Annem, özellikle uzun kış gecelerinde bir canavara dönüşen biz çocuklarını
oyalamak için türlü teknikler denerdi.
Zavallı annem elektriksiz, televizyonsuz akşamlarda bazen bize kızar,
bazen el işine yardım ettirir, bazen ders çalışmamızı sağlar ama en çokta
bize çeşit çeşit masallar anlatırdı.
Bazen bizim yaramazlıklarımızdan bıkma noktasına gelir yeter ki uslu duralım diye
kendiliğinden anlatmaya başlar,
bazen de bizim sonsuz ısrarlarımıza dayanamaz kısacık bir masal seçer hemen çarçabuk anlatır bitirirdi.
Eğer bir işi varsa, bir yere gidecekse hemen kısacık bir özet geçer anlatıp bitirirdi.
Yok eğer isteyerek anlatıyorsa ve keyfi yerindeyse vakti de varsa o masala renk katar
uzun uzun anlatırdı.
Annem sonraki isteklerimi kırmaz, o zamanda herkes sıra ile en sevdiği masalı isterdi.

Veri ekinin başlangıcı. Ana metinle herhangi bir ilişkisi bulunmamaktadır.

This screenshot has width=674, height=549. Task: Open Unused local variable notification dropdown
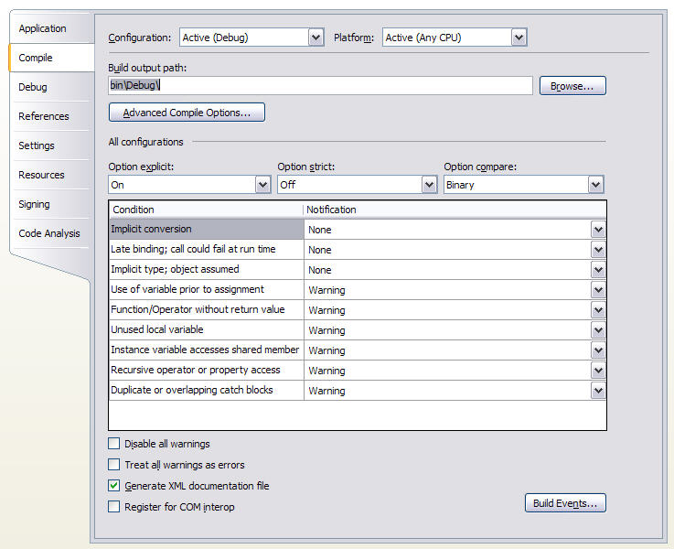[x=598, y=330]
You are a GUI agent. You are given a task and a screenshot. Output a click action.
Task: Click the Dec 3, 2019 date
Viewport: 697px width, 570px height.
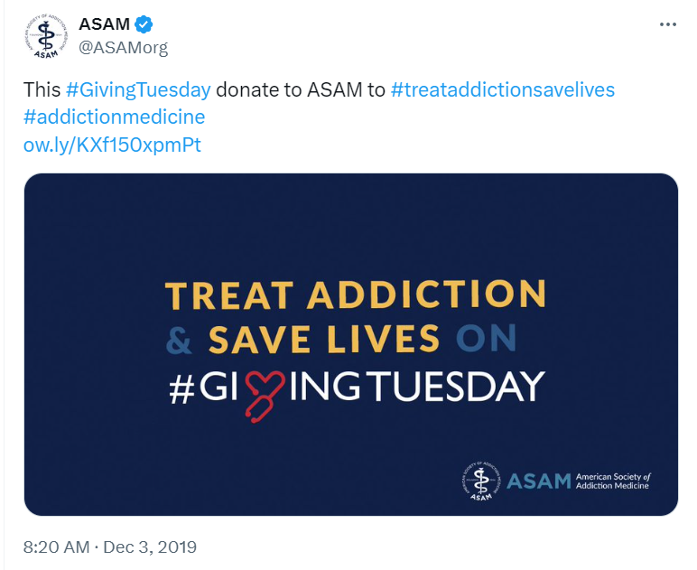coord(150,547)
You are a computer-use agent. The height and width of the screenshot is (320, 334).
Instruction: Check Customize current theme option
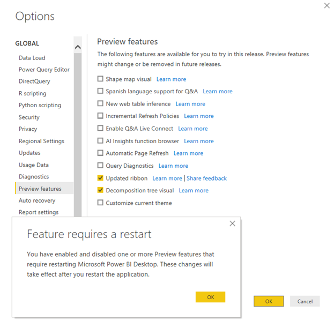click(x=100, y=203)
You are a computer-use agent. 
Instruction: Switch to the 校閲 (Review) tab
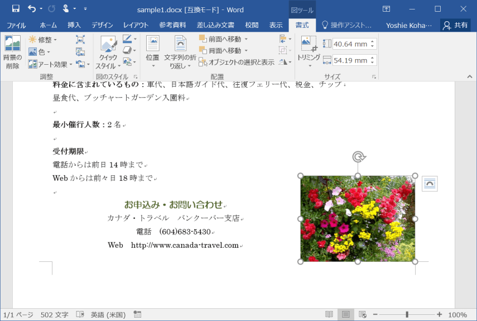click(x=252, y=25)

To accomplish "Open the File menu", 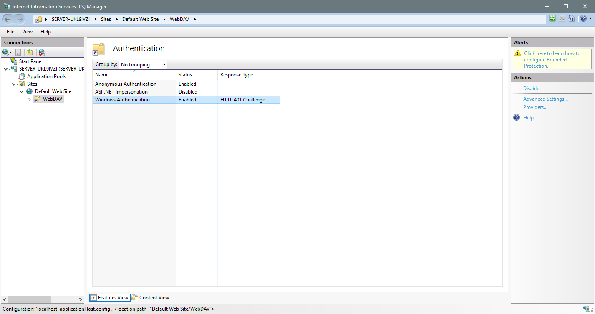I will pyautogui.click(x=10, y=32).
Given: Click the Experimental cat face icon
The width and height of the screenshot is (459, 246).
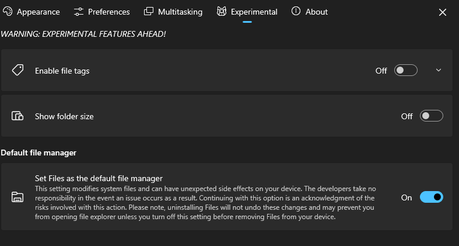Looking at the screenshot, I should pyautogui.click(x=222, y=12).
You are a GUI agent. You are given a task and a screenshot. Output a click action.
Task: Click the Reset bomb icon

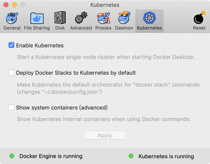point(200,18)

Bizde çoğu zaman hatırlasın diye aklımızda kalan birkaç yarım yamalak cümle ile
dinlemek istediğimiz masalı ona hatırlatmaya çalışır,
sabırsızlıkla sıranın bizim masalımıza gelmesini beklerdik.

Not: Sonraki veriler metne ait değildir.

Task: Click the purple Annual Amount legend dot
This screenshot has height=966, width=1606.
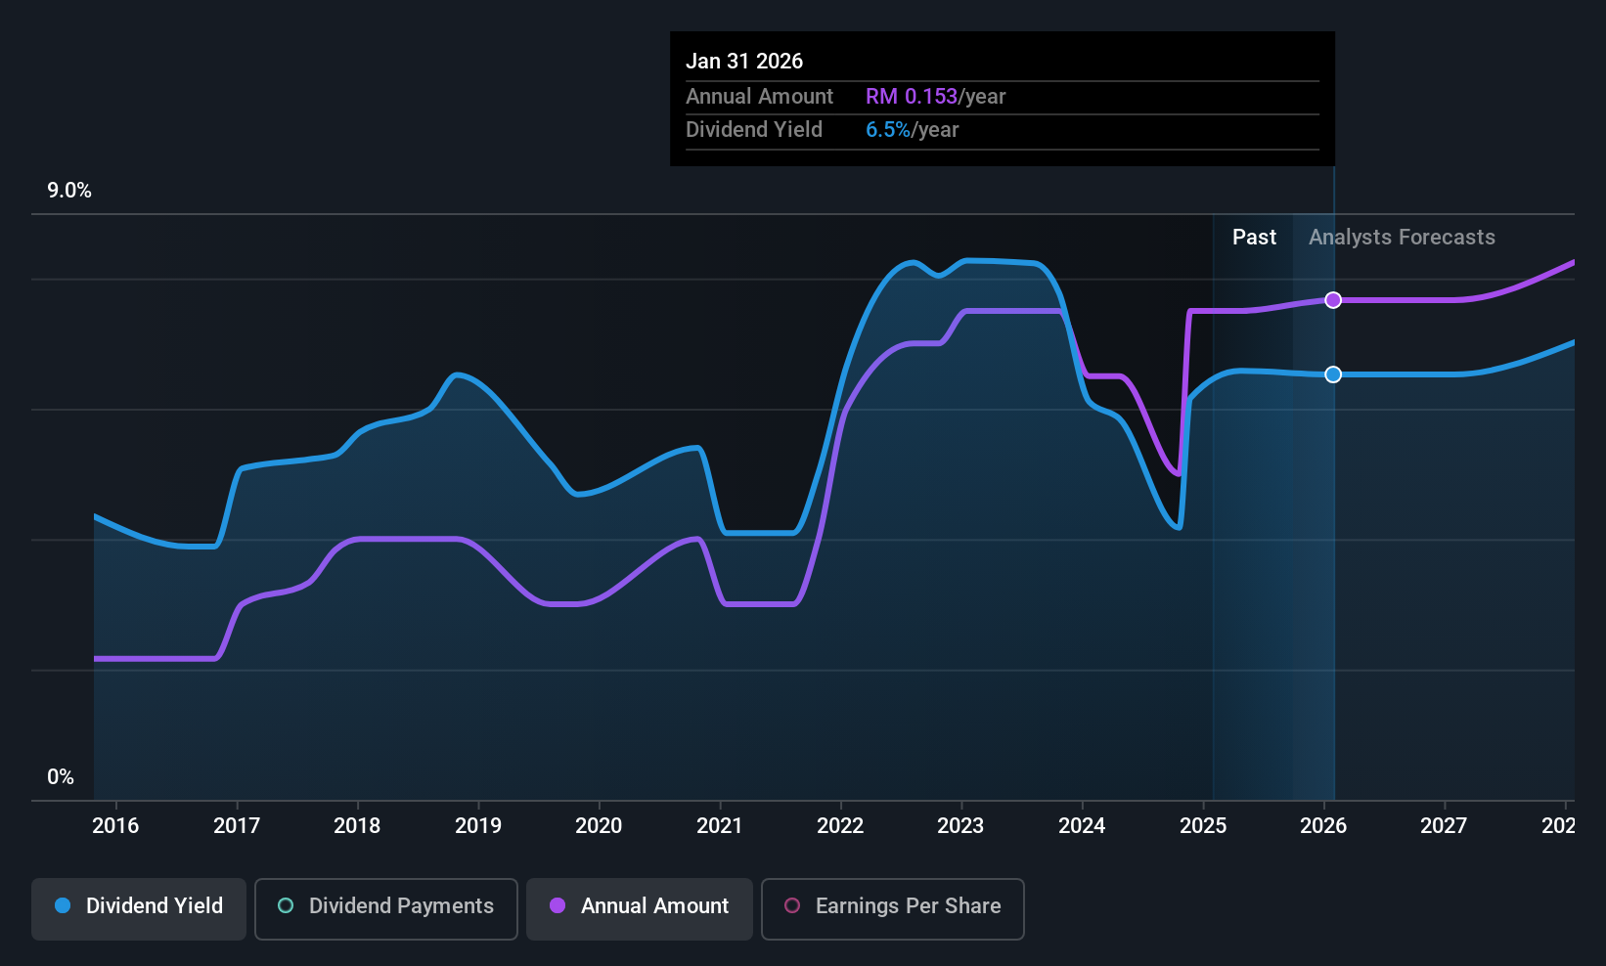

Annem bunları hiçbir yerden okumamıştı...
Bir zamanlar kendi de kim bilir kimlerden dinlemişti ve şimdi de bize eksiksiz anlatıyordu..
Çoğu zaman masalların ana fikir aynı kalır ama doğaçlama kendinden de bir şey katıp anlatırdı.
Ben kim bilir kaçıncı defadır duyduğum o bildik tekerleme cümlesinde çok sabırsızlanır
biran önce masalın başlamasını isterdim.
Masallarda bazen keçinin yavrularını yiyen,
bazen insanların yemeklerini türlü hilelerle çalan tilkiye kızar.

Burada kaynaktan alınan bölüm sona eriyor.